Capital markets are the quiet architecture of a sovereign economy. They are how a government finances its ambitions, how enterprises raise the capital to grow, how citizens' savings are channelled into productive investment, and how a nation earns the trust of global investors. Yet for much of the world, this architecture is incomplete, fragmented, or absent — leaving national economies dependent on foreign intermediaries and external capital they do not control.

IETB's mission is to close that gap. We are conceived to partner directly with governments to build integrated national market infrastructure — regulated exchanges, clearing and settlement, custody, financial messaging, and market oversight — designed to local law and connected to global liquidity. The objective is not to extract value from a nation's markets, but to help a nation build and own them.

We measure success not in transactions, but in sovereignty: markets that a country governs, that its institutions operate, and that its citizens and enterprises can rely on for generations.
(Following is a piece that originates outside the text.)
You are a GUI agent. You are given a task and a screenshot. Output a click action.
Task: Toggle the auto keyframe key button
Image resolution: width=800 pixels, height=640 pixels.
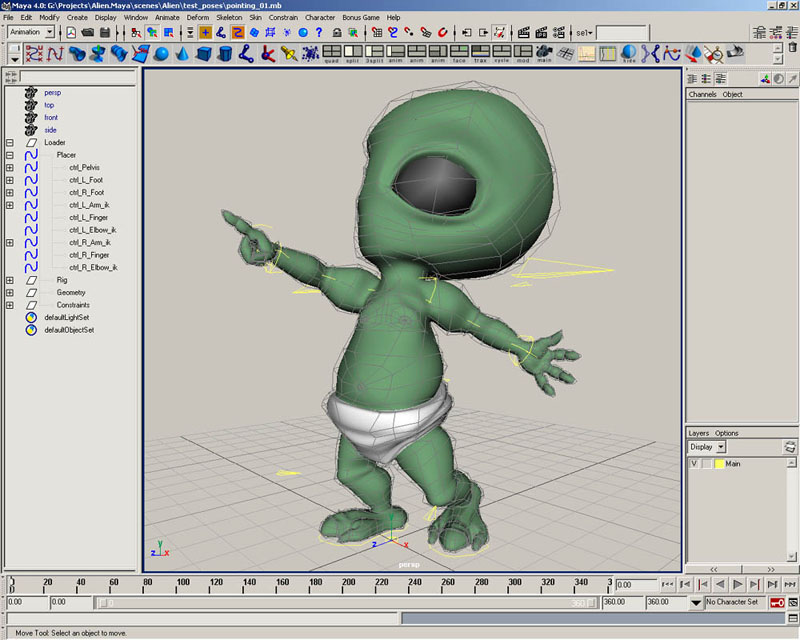click(776, 603)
Capital sovereignty is national sovereignty

A country that cannot form capital at home exports its most important economic decisions. IETB's founding thesis rests on four propositions.

Ownership

National markets should be owned and governed by the nations they serve — not leased indefinitely from external operators.

Access

The ability to raise and allocate capital should not be determined by geography, size, or wealth, but by disciplined participation under fair rules.

Integration

Exchange, clearing, settlement, custody, and oversight are strongest when designed as one coordinated system rather than assembled from fragments.

Endurance

Market infrastructure must be built to outlast cycles, administrations, and vendors — a permanent foundation, not a project.

How IETB is intended to be governed

IETB's proposed governance is designed to keep the institution accountable, conflict-free, and aligned with the sovereign interests of its partner nations.

  1. I

    Board of Directors

    An independent board with a majority of non-executive directors drawn from central banking, securities regulation, capital-markets operations, and public finance. The board sets strategy, approves partnerships, and holds management accountable. [Composition and named directors to be completed.]

  2. II

    Sovereign Partnership Council

    A standing council through which partner governments and regulators shape standards, review deployments, and ensure each national market is built to local law and national priorities.

  3. III

    Risk, Audit & Compliance Committee

    Independent oversight of operational risk, cybersecurity, financial controls, and regulatory alignment, with a direct reporting line to the board.

  4. IV

    Conflicts & Ethics Policy

    A published policy governing conflicts of interest, related-party dealings, data handling, and the separation between IETB's infrastructure role and any commercial activity. [Policy document to be completed.]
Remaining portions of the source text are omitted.